(Dataset entries)

_____

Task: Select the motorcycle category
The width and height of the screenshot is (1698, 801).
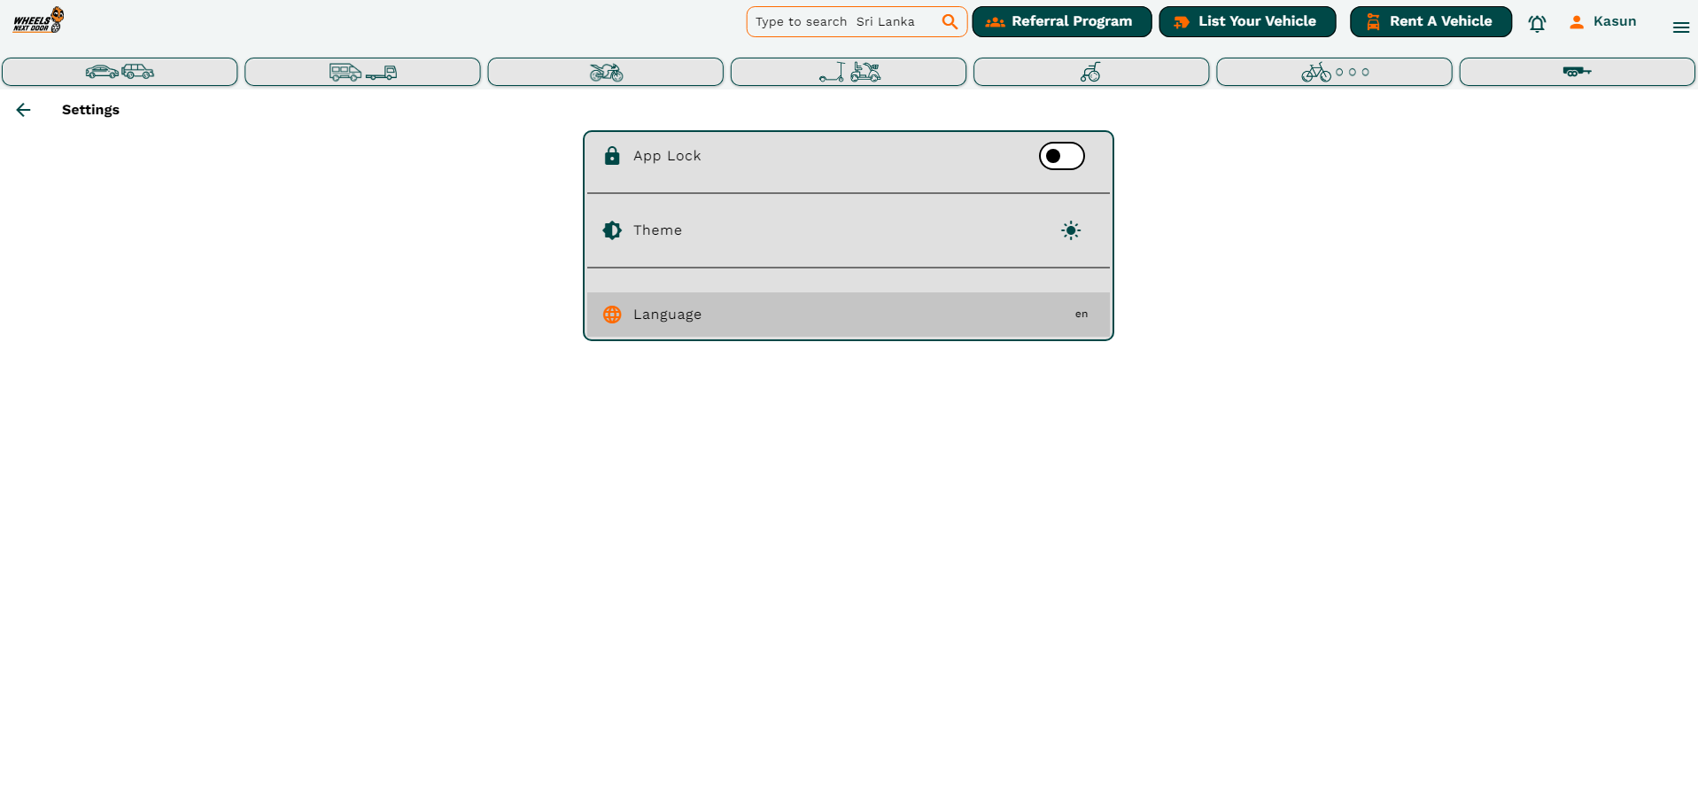Action: point(605,72)
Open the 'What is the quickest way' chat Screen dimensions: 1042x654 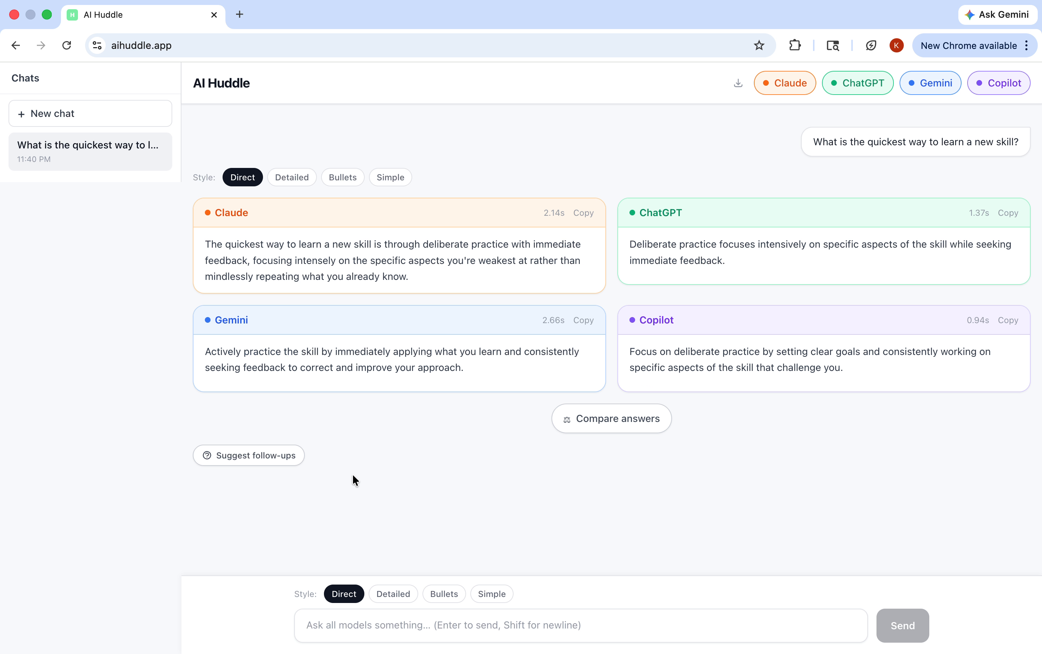coord(90,151)
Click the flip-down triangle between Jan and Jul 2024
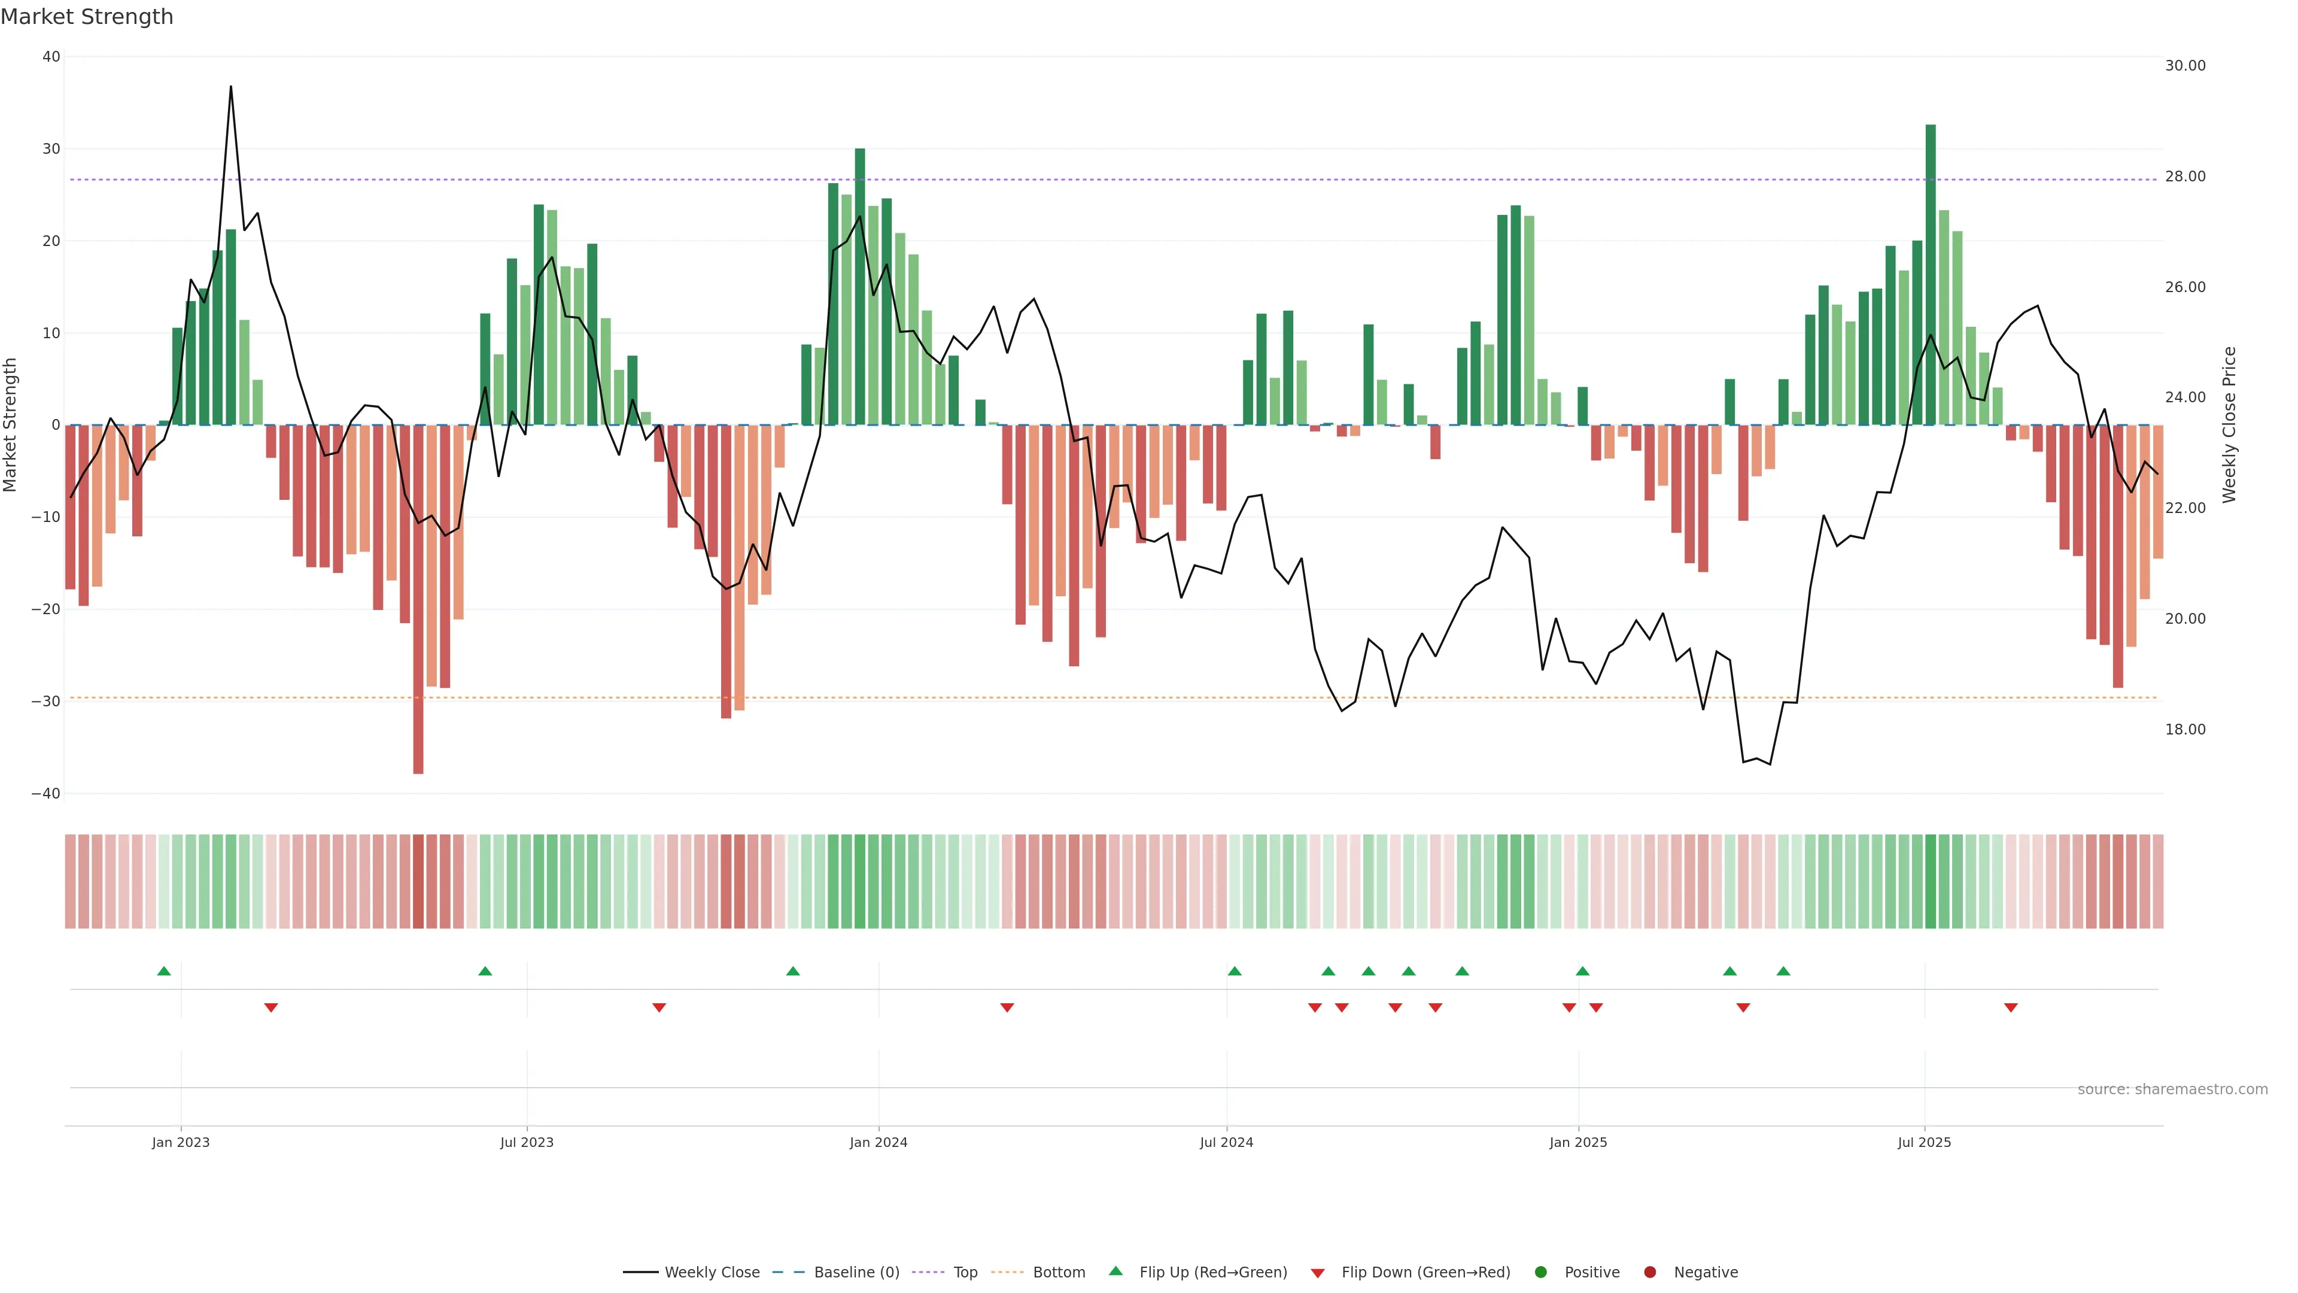This screenshot has width=2298, height=1293. 1007,1007
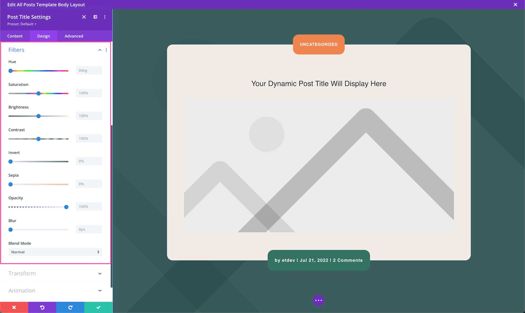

_____

# What needs to be done
Would you write out exactly the lines of the data from the one holding "Click the flip-down" to the final line, both included, with pictures left out?

# Task answer
Click the flip-down triangle between Jan and Jul 2024
This screenshot has width=2298, height=1293. 1007,1007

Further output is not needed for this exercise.